> _TEXTO DA PÁGINA_:
++++++++++

Assim caminha a desumanidade

Quem se entusiasmou com o retorno à democracia em 1985 e se regozijou com a Constituição Cidadã em 1988, não imaginaria que trinta e três anos depois, veria tantas afrontas aos postulados formalmente assegurados pelos constituintes.

Todos os apelos que a minoria lúcida faz para a turba ignara que continua a destruir todos os biomas e a acabar com a biodiversidade, no afã de obstaculizar qualquer possibilidade de observância do artigo 225 do pacto fundante, redundam em vão. Debalde a própria natureza envia contundentes recados para os ambiciosos e ignorantes exploradores de um patrimônio que não construíram, mas que estão conseguindo exterminar. Eles parecem tomados por uma energia demoníaca. Somente um exorcismo para freá-los.

O Nordeste, que se tornou seco e árido ante o desmatamento iniciado com o extrativismo colonial e que nunca mais cessou, agora recebe precipitações pluviométricas intensas. Mata inocentes. Rio Grande do Norte, Pernambuco e Alagoas sofrem com isso. O Word Weather Attribution divulgou estudo realizado por cientistas do Brasil, Reino Unido, Holanda, França e Estados Unidos, com análise desses eventos e sua vinculação com o aquecimento global. Está mais que comprovado que a insensatez do bicho-homem é causadora de todos os males que ceifam vidas e colocam ao desabrigo principalmente as camadas mais vulneráveis.

A mídia espontânea tem mostrado que a ocupação insana de áreas antes cobertas por mata nativa foi acelerada nestes meses. Os anistiados pelo governo pressentem que poderá ocorrer mudança de cenário a partir de janeiro então apressam-se a derrubar o que ainda está em pé.

Mas o Parlamento, que deveria ser o poder mais próximo à população, cujos interesses – teórica e formalmente – precisa defender e assegurar, persiste na sanha suicida. Sim, suicida, porque a escolha do Legislativo brasileiro tem sido a corrida rumo à inexistência de condições para a continuidade de qualquer espécie de vida neste sofrido globo.

Além de investir na introdução de herbicidas venenosos, tanto que a proposta é chamada por todos de “lei do veneno”, a toque de caixa aprova projeto de lei que autoriza quitação ou parcelamento de multas aplicadas pelo IBAMA, o Instituto Brasileiro de Meio Ambiente aos infratores ecológicos.

O projeto integra o conjunto que todos chamam, jocosamente – enquanto a população depois vai chorar copiosamente… – de “boiadinha”, referência ao “soltar da boiada” que um ministro contra o meio ambiente anunciou em abril de 2020, em catastrófica e memorável reunião ministerial.

++++++++++

> _MATERIAL DE CONSULTA_:
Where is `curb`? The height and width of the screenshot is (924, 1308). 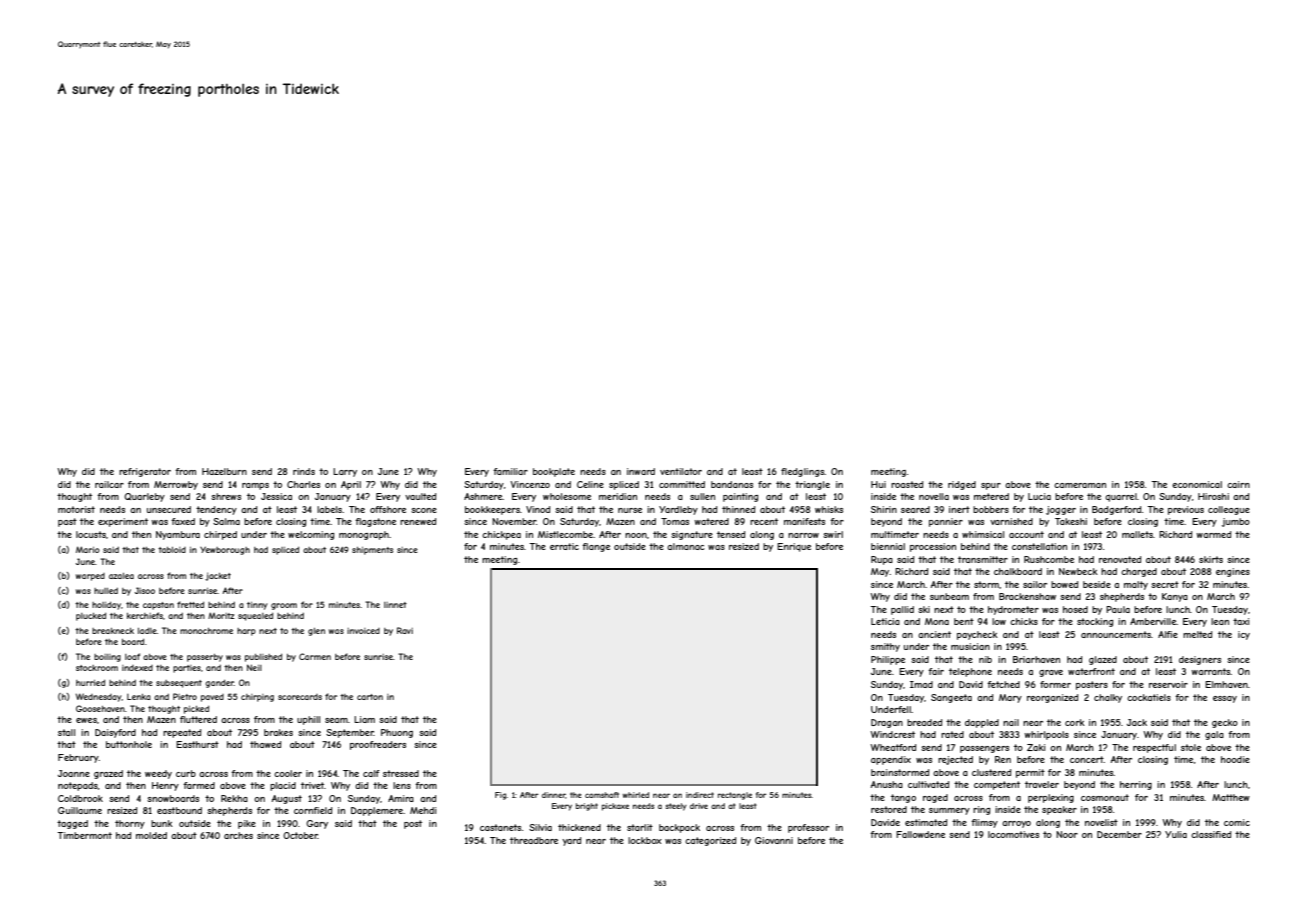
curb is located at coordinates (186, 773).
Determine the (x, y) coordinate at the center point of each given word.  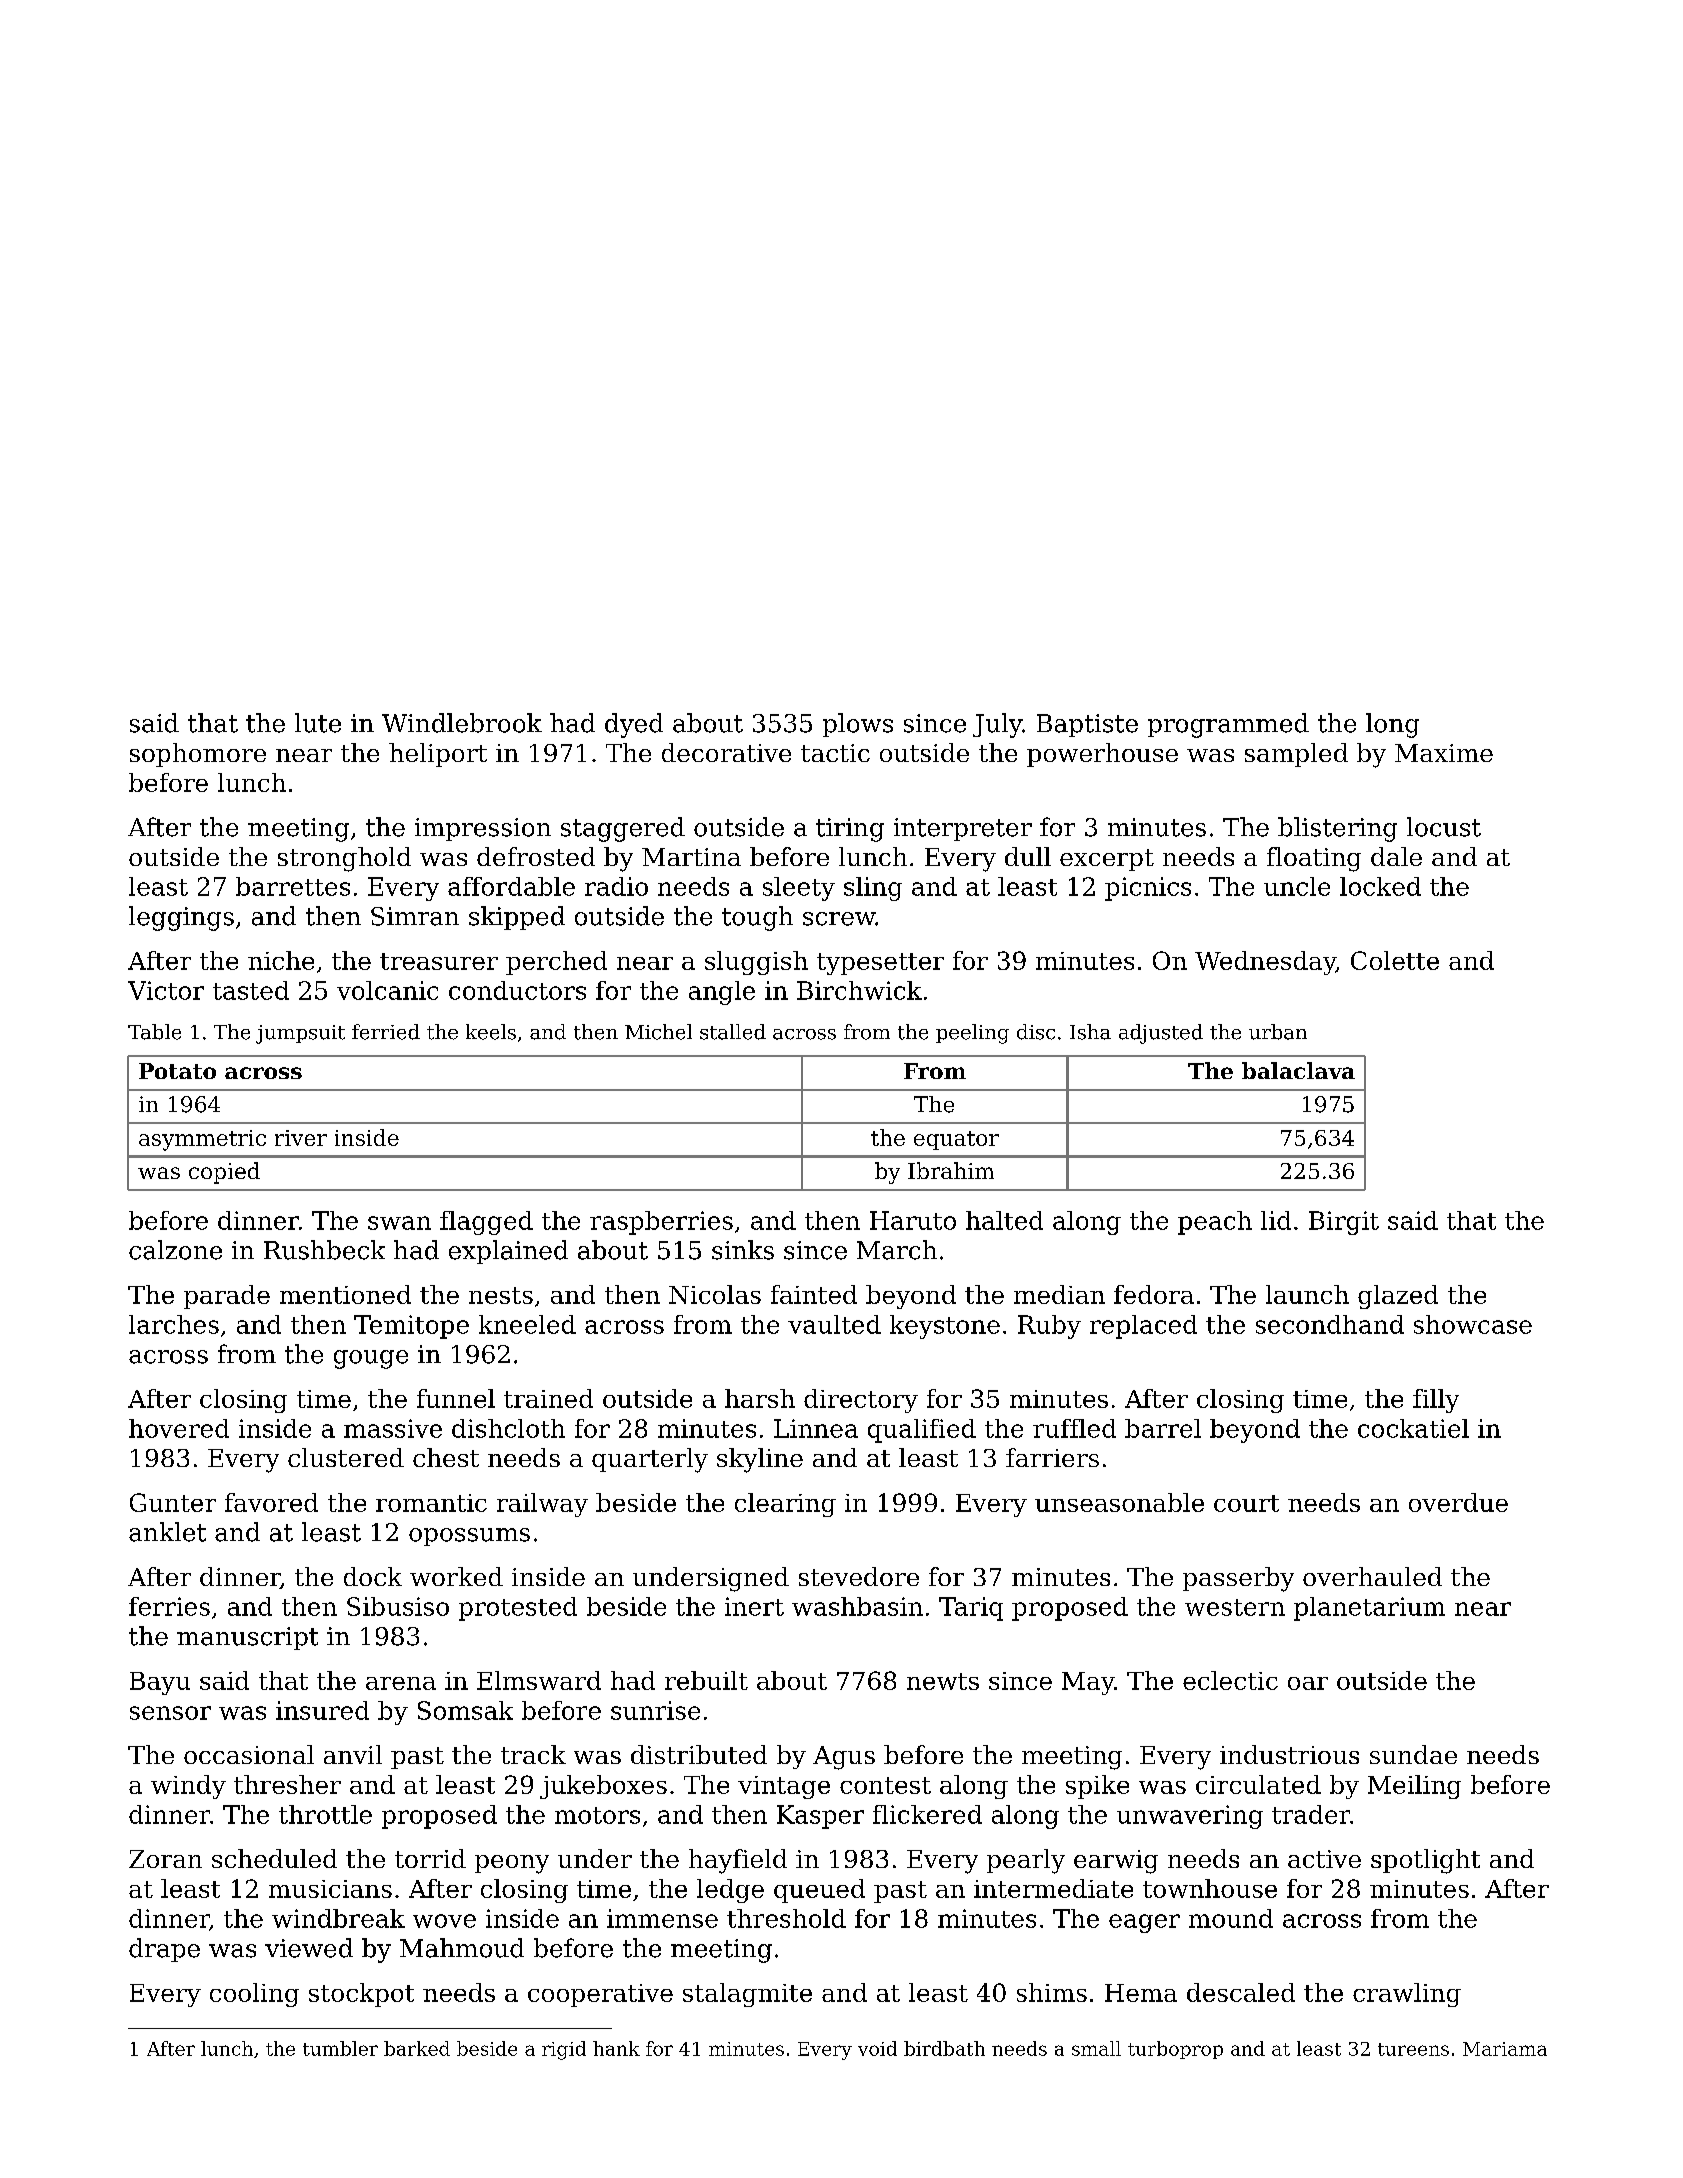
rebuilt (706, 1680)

++++++++++

> _TAREFAS_:
**a)** Reescreva o trecho do texto sobre a destruição ambiental no Brasil que começa com as palavras "Além de investir" e termina em "aos infratores ecológicos.", trocando "a toque de caixa" por "às pressas".
**b)** Dê continuidade ao texto sobre a destruição ambiental no Brasil a partir do ponto em que ele termina.

> _RESPOSTAS_:
**a)**
Além de investir na introdução de herbicidas venenosos, tanto que a proposta é chamada por todos de “lei do veneno”, às pressas aprova projeto de lei que autoriza quitação ou parcelamento de multas aplicadas pelo IBAMA, o Instituto Brasileiro de Meio Ambiente aos infratores ecológicos.

**b)**
As multas ambientais são pífias. Elas são simbólicas. Serviriam de admoestação moral e de tentativa pedagógica de fazer com que os infratores se convertam para o racional, que é a urgente defesa do meio ambiente. A maior parte delas prescreve, pois o Estado não tem estrutura para cobrá-las. O governo tem criado inúmeras fugas para anistiar os malfeitores. Uma delas foi instituir um sistema de “conciliação” que, sem estrutura nem funcionários, vai fazer com que a quase totalidade das sanções pecuniárias prescreva. As demais já prescrevem mesmo, pois há defecções naturais, perseguições, punições, ameaças, que esvaziam os quadros funcionais preordenados à defesa do ambiente.

Agora os dendroclastas poderão satisfazer as multas risíveis – como calcular o prejuízo adveniente da derrubada de uma árvore que demorou um milênio ou centenas de anos para crescer? – com parcelamento por sessenta meses! Cinco anos! E com 90 de redução dos encargos. Parece piada! Só que de mau gosto!

Quem indenizará as futuras gerações dessas aberrações?

Ainda que desfalcado, o IBAMA conseguiu lavrar 8.333 autos de infração em 2020 e isso significa R$ 2.147.917.726,42 que o governo federal abriu mão de receber. Renúncia fiscal agora é a regra num Brasil sem freios e com uma Suprema Justiça que prefere viajar para o exterior, a zelar pelos superiores interesses dos brasileiros.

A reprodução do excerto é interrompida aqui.